Mr Orwin argued that his right to express his ‘precise gender identity’ by way of his email signature was a manifestation of his gender critical beliefs and protected under Articles 9 (freedom of thought, conscious and religion) and 10 (freedom of expression) of the European Convention on Human Rights, and his dismissal amounted to less favourable treatment under the Equality Act 2010. 

The tribunal decided that Mr Orwin wanted the council to change its pronoun policy and had adopted the title ‘XYchromosomeGuy’ etc as a way of mocking the idea of gender-self ID and was designed to offend. He had been dismissed for inappropriately expressing his protected beliefs - not for holding those beliefs, and therefore was not protected under Article 9. 

He got no further with his arguments under Article 10. The tribunal ruled that the interference of Mr Orwin's freedom of expression was appropriate and in line with the council's public sector equality duty to foster good relations between people with and without various protected characteristics. There was also a risk of reputational damage: he had a public-facing role and if his email footer had come to public attention – whether by sending an external email or through the press - it would have suggested that the council allowed its staff to mock the people it served. 

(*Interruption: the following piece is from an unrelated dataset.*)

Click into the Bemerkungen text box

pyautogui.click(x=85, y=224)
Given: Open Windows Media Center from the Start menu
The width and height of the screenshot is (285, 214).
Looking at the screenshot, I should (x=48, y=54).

Mr Orwin had not been dismissed because of his protected belief and his direct discrimination claim also failed.

He hadn't been unfairly dismissed either. He had been given at least four chances to change his email and was dismissed as a last resort. The tribunals agreed that the council had been left with no choice in the matter given he had refused to comply with a reasonable and lawful management instruction and had made it clear that he would continue to do so. He had committed gross misconduct and his claim for wrongful dismissal, therefore, also failed.  

Tips for other employers

This decision highlights the distinction between holding and manifesting a belief, and the differing levels of protection available to an employee whose actions come into conflict with their employer's inclusion policies.

The issue of requiring people to announce their pronouns is contested and is not a neutral position for an employer to take. It's interesting that, in this case, the tribunal acknowledged that the council had adopted a ‘political position' by introducing the policy and had ‘accepted the legitimacy of gender self-identification’. It also found that ‘the implementation of the policy was poorly thought through and badly executed'. The guidance was vague and allowed the claimant to adopt the position he had by providing an option for staff to include any pronouns not on the drop-down list.

We are likely to see other cases about the required issue of pronouns and employers need to consider both the direct, indirect and harassment risks of their policies. 

Jo Moseley is Lead Practice Development Lawyer at Irwin Mitchell.